When I remove the entries from Route53, then the members of the cluster who are unavailable stop being resolved to the static IP. The work around is to just remove the place holders in Route53 for the etcd hosts.

mmerrill3 on 11 Sep 2018

Seeing the same things as the original , moving to etcd-manager with calico networking (or any pods that run outside the masters and require access to etcd) causes issues. The behaviour of etcd-manager is expected, so at a bit of a loss for what the correct solution is.

MFAnderson on 13 Sep 2018

@MFAnderson Thanks!
I found etcd-manager updates /etc/hosts correctly.

kimxogus on 21 Sep 2018

etcd-manager doesn't update /etc/hosts in nodes. It causes CrashLoopBackOff of calico nodes of worker nodes

kimxogus on 24 Sep 2018

👍4 😕1

Not sure if this is at the root of it, but just wanted to confirm I do have to disable etcd-manager in order for any of the etcd-using CNI providers to work at all. (Calico, Cilium, etc).

jhohertz on 10 Oct 2018

Issues go stale after 90d of inactivity.
Mark the issue as fresh with /remove-lifecycle stale.
Stale issues rot after an additional 30d of inactivity and eventually close.

If this issue is safe to close now please do so with /close.

Send feedback to sig-testing, kubernetes/test-infra and/or fejta.
/lifecycle stale

fejta-bot on 8 Jan 2019

/remove-lifecycle stale.

olemarkus on 25 Jan 2019

Stale issues rot after 30d of inactivity.
Mark the issue as fresh with /remove-lifecycle rotten.
Rotten issues close after an additional 30d of inactivity.

If this issue is safe to close now please do so with /close.
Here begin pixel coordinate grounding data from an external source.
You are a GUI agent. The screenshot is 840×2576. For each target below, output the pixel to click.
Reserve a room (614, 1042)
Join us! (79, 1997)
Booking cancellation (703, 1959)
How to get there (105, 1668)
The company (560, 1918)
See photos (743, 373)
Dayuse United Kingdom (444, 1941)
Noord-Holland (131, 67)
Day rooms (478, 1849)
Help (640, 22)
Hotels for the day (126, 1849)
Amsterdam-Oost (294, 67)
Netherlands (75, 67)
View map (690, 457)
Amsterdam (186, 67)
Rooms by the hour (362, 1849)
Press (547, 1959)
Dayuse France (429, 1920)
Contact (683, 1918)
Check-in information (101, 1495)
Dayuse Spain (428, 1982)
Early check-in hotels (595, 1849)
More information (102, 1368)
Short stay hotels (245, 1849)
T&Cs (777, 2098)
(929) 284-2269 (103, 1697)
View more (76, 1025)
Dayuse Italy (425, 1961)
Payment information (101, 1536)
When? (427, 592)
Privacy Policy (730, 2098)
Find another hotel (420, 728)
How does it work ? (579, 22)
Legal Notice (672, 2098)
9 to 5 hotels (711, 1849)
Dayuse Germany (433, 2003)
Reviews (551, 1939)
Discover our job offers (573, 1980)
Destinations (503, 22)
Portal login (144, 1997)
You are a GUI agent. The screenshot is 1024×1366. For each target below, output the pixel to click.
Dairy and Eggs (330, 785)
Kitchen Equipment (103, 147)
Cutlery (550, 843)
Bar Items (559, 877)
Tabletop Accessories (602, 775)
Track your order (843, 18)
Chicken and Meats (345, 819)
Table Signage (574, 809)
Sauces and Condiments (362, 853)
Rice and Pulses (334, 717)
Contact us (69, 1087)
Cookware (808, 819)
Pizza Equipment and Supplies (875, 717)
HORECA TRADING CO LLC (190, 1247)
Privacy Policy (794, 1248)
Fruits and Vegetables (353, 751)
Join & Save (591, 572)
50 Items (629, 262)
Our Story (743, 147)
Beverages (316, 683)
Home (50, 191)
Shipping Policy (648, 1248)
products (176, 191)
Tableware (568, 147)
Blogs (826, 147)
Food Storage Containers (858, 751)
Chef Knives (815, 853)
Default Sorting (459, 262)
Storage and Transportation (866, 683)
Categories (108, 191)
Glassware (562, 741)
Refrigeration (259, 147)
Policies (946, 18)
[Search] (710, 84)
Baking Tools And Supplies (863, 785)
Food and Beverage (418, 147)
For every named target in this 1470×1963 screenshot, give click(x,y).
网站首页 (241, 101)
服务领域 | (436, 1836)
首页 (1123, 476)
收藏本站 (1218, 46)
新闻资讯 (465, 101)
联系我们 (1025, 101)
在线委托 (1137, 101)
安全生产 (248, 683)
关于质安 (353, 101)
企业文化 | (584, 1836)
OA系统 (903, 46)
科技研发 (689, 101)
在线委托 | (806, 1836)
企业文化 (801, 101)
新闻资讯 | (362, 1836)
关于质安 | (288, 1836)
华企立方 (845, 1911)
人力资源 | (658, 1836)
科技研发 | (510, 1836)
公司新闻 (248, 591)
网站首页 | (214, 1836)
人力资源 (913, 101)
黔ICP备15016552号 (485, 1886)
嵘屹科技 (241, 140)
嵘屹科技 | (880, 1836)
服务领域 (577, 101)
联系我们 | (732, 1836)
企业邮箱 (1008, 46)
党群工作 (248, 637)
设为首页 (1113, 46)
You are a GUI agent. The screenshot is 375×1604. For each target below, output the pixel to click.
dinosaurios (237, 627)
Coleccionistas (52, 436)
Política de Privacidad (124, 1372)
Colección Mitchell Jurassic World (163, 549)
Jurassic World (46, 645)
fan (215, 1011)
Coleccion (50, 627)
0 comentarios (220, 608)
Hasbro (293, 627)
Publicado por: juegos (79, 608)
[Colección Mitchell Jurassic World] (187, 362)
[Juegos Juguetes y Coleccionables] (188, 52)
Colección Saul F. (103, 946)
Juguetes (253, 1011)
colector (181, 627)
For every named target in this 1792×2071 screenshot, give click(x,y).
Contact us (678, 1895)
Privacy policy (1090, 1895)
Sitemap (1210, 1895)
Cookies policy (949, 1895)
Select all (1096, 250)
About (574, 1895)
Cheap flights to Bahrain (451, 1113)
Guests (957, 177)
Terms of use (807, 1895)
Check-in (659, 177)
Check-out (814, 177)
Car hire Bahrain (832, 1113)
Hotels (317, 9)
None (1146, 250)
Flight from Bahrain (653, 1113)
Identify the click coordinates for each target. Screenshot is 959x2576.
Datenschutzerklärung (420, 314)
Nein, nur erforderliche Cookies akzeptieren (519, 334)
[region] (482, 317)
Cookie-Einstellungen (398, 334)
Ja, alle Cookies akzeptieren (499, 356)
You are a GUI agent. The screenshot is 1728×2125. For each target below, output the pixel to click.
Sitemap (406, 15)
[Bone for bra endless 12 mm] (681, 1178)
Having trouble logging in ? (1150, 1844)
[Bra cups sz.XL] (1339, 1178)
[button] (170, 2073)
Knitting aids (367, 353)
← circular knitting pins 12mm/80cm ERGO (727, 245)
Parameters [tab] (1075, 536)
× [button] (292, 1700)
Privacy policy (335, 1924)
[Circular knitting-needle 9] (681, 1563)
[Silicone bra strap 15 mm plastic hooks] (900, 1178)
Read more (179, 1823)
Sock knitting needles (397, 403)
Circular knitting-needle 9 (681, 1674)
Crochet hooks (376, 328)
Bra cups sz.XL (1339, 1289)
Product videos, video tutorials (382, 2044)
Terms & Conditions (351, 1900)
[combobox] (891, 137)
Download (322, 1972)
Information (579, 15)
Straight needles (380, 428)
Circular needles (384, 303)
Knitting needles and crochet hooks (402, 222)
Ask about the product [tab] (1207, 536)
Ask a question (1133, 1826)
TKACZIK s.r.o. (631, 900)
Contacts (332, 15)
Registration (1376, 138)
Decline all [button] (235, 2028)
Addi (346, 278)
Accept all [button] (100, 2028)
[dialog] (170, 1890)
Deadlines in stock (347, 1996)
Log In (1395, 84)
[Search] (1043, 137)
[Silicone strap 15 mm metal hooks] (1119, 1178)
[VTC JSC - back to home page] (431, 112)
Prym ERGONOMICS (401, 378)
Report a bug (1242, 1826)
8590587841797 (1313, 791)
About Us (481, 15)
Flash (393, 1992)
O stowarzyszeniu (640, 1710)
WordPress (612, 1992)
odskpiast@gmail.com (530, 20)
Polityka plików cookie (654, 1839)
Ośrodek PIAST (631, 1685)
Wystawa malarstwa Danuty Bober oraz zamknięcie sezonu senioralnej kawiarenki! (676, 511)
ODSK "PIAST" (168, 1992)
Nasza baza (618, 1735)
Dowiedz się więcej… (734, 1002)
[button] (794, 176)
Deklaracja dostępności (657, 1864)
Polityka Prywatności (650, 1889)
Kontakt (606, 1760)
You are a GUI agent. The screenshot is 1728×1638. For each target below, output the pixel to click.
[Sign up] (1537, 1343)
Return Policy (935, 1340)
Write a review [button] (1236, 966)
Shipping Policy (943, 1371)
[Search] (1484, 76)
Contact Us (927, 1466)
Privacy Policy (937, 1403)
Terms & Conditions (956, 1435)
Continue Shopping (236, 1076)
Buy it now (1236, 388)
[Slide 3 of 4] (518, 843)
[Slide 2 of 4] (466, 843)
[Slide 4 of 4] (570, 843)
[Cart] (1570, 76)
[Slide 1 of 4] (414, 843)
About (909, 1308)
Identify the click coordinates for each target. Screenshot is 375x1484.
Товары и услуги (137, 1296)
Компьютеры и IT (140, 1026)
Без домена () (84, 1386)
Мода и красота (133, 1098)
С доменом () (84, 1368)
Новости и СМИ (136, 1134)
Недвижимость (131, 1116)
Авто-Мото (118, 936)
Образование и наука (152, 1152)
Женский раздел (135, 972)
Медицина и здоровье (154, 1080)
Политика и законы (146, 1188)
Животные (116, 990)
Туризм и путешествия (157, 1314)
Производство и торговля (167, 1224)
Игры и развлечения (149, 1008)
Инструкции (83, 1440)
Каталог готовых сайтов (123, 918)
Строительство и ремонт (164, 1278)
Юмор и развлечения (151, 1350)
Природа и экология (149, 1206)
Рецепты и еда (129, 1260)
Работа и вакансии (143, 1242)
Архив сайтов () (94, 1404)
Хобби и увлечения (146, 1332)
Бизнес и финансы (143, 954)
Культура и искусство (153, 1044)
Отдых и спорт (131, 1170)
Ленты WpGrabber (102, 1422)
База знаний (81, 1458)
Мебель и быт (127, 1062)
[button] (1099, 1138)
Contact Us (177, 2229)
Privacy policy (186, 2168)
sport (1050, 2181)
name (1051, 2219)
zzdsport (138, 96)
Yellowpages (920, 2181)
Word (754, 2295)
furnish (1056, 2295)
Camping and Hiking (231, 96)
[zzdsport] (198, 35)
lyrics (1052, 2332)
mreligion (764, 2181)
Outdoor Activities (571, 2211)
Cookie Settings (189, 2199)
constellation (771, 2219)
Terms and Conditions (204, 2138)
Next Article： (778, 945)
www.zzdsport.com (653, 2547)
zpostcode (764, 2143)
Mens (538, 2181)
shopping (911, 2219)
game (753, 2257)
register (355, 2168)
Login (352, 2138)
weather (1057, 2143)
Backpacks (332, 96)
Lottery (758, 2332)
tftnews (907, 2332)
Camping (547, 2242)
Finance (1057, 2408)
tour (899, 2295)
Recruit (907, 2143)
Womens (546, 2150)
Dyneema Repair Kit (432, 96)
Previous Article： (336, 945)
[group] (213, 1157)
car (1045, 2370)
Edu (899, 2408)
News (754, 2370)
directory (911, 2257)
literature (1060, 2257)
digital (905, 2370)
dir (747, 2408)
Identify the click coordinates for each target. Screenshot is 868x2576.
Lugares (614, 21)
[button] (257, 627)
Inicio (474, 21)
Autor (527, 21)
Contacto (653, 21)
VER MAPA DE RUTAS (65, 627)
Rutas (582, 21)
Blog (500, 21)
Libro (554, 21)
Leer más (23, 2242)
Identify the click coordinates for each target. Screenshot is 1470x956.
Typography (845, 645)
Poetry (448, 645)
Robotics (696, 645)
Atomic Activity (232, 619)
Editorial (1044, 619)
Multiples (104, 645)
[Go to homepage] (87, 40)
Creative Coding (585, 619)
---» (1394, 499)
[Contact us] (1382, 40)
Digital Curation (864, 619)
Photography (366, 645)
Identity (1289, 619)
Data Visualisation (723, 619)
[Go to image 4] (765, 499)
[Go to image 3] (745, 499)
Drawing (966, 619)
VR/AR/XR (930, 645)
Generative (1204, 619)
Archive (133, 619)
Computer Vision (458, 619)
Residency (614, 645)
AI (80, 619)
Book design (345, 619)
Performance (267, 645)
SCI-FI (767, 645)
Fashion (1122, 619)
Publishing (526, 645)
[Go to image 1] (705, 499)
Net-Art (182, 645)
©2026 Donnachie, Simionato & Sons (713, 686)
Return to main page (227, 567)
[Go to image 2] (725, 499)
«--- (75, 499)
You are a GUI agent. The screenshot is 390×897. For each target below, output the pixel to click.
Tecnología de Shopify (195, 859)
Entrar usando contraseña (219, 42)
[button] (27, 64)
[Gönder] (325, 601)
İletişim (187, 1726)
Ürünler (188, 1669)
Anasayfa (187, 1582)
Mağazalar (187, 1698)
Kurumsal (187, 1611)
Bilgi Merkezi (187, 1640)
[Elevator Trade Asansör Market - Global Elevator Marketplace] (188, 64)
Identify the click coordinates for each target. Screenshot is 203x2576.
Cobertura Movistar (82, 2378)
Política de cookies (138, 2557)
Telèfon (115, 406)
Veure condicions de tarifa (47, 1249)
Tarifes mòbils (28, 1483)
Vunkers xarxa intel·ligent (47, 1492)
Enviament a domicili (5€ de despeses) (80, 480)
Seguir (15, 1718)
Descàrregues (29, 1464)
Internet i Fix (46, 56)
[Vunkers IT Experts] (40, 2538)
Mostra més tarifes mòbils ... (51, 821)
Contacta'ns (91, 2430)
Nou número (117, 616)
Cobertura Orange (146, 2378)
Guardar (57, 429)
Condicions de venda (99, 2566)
Send feedback to sig-testing, kubernetes/test-infra and/or fejta.
/lifecycle rotten

fejta-bot on 24 Feb 2019

Rotten issues close after 30d of inactivity.
Reopen the issue with /reopen.
Mark the issue as fresh with /remove-lifecycle rotten.

Send feedback to sig-testing, kubernetes/test-infra and/or fejta.
/close

fejta-bot on 26 Mar 2019

@fejta-bot: Closing this issue.

In response to this:

Rotten issues close after 30d of inactivity.
Reopen the issue with /reopen.
Mark the issue as fresh with /remove-lifecycle rotten.

Send feedback to sig-testing, kubernetes/test-infra and/or fejta.
/close

Instructions for interacting with me using PR comments are available here. If you have questions or suggestions related to my behavior, please file an issue against the kubernetes/test-infra repository.